Enrollment: This year the school has 264 students. As with other schools in the East Honolulu area, enrollment has dropped at Ali'iolani as young families move to other areas such as Kapolei. Some of the students do come back on geographic exceptions, traveling from as far as Nanakuli and Wai'anae to spend their day with their grandparents and to attend school at Ali'iolani.

SATs: Ali'iolani was on Hawai'i's honor roll in 1999 and 2000 for exceeding national norms on the Stanford Achievement Test. Listed is the combined percentage of students scoring average and above average in 2000, compared with the national combined average of 77 percent. Third-grade reading, 83 percent; math, 79 percent. Fifth-grade reading, 80 percent; math, 88 percent.

History: Ali'iolani was built in 1925 and celebrated its 75th anniversary last year.
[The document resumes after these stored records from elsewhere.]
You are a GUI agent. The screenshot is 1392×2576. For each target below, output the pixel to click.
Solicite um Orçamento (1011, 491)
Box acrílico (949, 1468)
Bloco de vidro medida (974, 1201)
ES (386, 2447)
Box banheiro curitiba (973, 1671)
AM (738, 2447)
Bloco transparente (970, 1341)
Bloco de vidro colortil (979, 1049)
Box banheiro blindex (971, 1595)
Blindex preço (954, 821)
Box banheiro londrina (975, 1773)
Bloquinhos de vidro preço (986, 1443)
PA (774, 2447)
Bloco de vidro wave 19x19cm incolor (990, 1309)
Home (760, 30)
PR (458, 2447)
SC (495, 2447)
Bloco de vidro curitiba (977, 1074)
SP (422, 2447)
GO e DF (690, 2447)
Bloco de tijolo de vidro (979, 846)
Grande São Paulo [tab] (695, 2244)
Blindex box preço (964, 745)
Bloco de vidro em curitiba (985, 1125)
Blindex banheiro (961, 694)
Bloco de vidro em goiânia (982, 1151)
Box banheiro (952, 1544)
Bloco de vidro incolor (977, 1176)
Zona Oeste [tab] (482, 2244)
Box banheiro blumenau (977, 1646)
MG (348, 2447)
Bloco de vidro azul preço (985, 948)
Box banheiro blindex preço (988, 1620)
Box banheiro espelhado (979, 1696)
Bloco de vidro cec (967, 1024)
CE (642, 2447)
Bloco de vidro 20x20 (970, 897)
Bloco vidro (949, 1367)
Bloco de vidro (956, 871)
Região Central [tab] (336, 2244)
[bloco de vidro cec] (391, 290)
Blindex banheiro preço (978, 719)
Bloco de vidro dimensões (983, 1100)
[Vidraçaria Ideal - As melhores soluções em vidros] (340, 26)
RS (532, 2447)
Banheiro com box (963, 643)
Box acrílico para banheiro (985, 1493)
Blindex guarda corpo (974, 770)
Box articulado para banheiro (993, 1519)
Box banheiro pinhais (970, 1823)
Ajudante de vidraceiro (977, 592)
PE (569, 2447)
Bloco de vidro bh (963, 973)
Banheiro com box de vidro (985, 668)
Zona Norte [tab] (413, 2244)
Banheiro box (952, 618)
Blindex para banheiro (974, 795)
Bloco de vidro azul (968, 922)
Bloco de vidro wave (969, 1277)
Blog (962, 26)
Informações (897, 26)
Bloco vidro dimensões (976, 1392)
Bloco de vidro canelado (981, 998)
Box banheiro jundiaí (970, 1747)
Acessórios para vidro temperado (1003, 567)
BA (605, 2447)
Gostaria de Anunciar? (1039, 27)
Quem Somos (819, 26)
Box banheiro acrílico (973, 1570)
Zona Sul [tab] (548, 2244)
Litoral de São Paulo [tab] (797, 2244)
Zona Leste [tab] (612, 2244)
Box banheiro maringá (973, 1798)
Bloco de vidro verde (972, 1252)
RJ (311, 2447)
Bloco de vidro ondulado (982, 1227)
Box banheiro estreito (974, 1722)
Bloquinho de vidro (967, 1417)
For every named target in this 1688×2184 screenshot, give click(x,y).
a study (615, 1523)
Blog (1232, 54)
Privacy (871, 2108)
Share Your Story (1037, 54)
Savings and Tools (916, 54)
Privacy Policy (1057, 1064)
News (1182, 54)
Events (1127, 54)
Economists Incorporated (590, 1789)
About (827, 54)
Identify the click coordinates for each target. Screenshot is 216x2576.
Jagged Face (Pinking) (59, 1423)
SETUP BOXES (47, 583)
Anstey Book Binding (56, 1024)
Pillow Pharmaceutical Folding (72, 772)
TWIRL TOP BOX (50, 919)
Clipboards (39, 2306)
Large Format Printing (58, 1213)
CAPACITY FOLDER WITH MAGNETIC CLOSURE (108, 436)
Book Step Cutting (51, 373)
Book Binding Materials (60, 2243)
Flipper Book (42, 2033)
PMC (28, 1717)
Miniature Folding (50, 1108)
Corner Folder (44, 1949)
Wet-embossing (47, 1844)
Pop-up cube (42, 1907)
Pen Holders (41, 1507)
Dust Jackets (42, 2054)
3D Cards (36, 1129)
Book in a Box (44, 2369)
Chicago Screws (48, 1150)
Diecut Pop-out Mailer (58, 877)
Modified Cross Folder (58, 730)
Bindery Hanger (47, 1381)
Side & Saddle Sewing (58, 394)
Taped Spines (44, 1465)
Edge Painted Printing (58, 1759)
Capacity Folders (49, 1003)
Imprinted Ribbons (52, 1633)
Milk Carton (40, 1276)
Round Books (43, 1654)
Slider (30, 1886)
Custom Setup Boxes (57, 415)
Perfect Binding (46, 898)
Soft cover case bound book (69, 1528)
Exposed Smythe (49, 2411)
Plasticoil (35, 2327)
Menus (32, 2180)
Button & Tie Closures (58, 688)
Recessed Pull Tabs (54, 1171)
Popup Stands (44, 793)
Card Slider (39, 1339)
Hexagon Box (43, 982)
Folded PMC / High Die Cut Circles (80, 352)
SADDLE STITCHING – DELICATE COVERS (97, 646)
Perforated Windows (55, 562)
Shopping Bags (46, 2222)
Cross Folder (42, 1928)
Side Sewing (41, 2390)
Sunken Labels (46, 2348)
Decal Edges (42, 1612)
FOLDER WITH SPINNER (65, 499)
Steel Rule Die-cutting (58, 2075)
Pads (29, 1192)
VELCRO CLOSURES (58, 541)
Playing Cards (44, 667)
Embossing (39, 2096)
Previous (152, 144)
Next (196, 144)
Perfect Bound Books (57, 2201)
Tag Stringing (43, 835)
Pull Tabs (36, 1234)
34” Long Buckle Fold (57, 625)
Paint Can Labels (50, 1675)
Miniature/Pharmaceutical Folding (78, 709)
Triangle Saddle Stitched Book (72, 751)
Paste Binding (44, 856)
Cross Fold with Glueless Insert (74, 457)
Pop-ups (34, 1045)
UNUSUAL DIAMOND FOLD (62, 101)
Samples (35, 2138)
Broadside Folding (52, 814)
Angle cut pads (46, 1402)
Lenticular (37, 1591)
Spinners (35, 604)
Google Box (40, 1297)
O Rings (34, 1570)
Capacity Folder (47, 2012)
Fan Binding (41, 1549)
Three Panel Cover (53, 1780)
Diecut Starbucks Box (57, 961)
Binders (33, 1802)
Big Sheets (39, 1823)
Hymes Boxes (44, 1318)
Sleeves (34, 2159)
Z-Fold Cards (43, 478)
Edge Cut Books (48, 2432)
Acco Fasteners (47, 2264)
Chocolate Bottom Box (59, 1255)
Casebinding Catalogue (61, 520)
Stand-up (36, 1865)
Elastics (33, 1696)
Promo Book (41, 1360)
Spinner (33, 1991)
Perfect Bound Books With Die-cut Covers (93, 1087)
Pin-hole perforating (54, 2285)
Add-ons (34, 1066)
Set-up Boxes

The school sits in a well-established community where three generations may have attended the school. During World War II, Ali'iolani served as an elementary school in the mornings and as an intermediate school in the afternoons.

Special features: The school has received a sustaining award for scoring a perfect 18 for three consecutive years on the School Inspection Report, which, among other things, measures the condition of sanitation facilities, grounds and buildings.

Special programs or classes: Ali'iolani has a chorus for its third- through fifth-graders. It also has a preschool for students with multiple handicaps and a multiple handicapped class for autistic students.

Computers: A computer lab contains about 25 computers; the library has 12 and there are two or three computers in each classroom. The Henry C. and Nee Chang C. Wong Foundation has helped the school buy many of its computers. Nee Chang C. Wong was a former teacher at the school.